TRECHO DA ENTREVISTA:
Em entrevista direta de Hamburgo, Alemanha, vice-presidente da entidade compara avanço tecnológico europeu com a estagnação na América Latina, e alerta para a necessidade urgente de investimento e foco no passageiro

RENATA VERÍSSIMO ESPECIAL PARA O DIÁRIO DO TRANSPORTE / ALEXANDRE PELEGI

O evento da UITP (União Internacional de Transporte Público) em Hamburgo, Alemanha, que acontece de  se tornou um palco para discussões cruciais sobre o futuro da mobilidade urbana. Em meio a inovações e debates sobre as tendências globais, a jornalista Renata Veríssimo, da Impacto RV Comunicação, em entrevista especial para o Diário do Transporte, teve a oportunidade de conversar com Jurandir Fernandes, Vice-Presidente Honorário da UITP, uma voz experiente e crítica sobre os desafios e oportunidades do setor. Na conversa, Fernandes compartilhou suas percepções sobre a eletrificação, o inesperado ressurgimento dos veículos autônomos, as lições de infraestrutura de Hamburgo e os caminhos que o Brasil e a América Latina precisam trilhar para não ficarem para trás.

Entrevista com Jurandir Fernandes, Vice-Presidente Honorário da UITP

Renata Veríssimo (Diário do Transporte): Começando “de trás pra diante” como você costuma dizer, o que mais lhe chamou a atenção em relação à eletrificação no transporte público aqui na UITP?

Jurandir Fernandes: O que mais me chamou a atenção, e isso é um ponto de partida fundamental, é que não existe aqui hoje, nesse evento, nenhum ônibus a diesel, a motor a explosão. Todos expostos são ônibus elétricos. Isso eu digo “de trás pra diante” porque, há oito ou dez anos, quando vimos pela primeira vez um ônibus elétrico em uma exposição como esta, a gente comentava: “Olha, é uma tendência, hein, capaz de… vai eletrificar mesmo”. Hoje não é mais tendência; a gente pode dizer que hoje é algo constatado, algo real. Não há que se discutir mais sobre eletrificação. Agora, o desafio é de cada país buscar a forma de fazer essa eletrificação, enfrentando suas dificuldades de infraestrutura, de financiamento, de criação de fundos, etc., que nós estamos vivendo no Brasil.

Renata Veríssimo (Diário do Transporte): Uma outra grande tendência que parecia ter arrefecido na América Latina era a dos veículos autônomos, mas aqui em Hamburgo a percepção é diferente, correto? Qual a importância de o Brasil e a América Latina não negligenciarem essa tecnologia?

ENUNCIADO: Reescreva a parte da entrevista sobre transporte público começando em "Renata Veríssimo (Diário do Transporte): Começando" e seguindo até "aqui na UITP?", trocando "eletrificação" por "digitalização".

MATERIAL:

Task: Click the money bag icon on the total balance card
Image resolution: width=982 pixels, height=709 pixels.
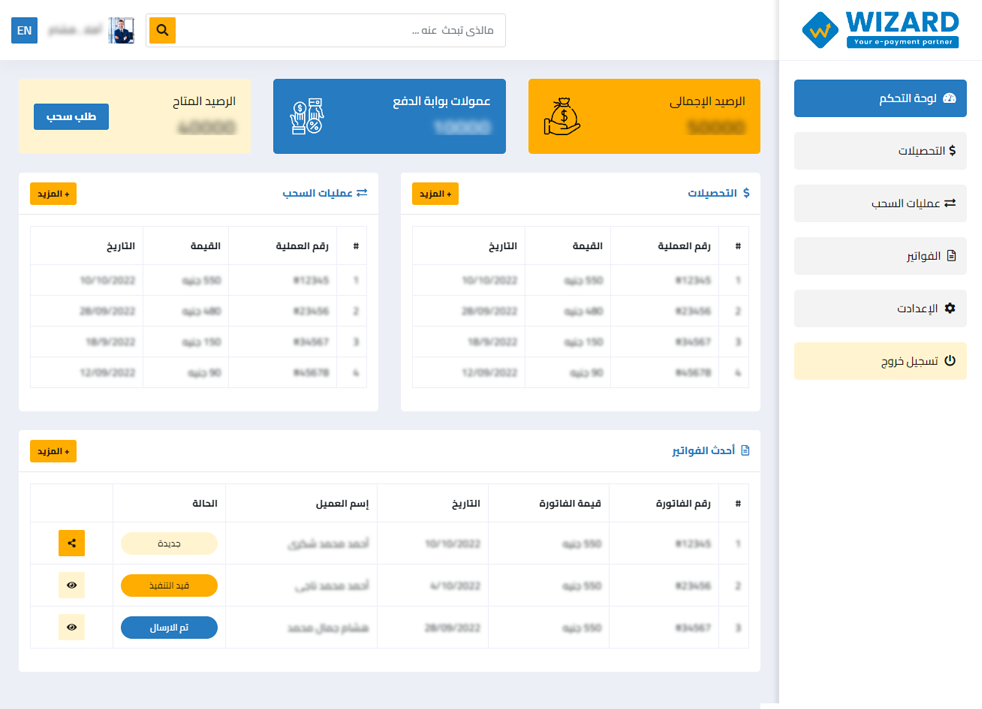Action: [x=562, y=117]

RESPOSTA:
Renata Veríssimo (Diário do Transporte): Começando “de trás pra diante” como você costuma dizer, o que mais lhe chamou a atenção em relação à digitalização no transporte público aqui na UITP?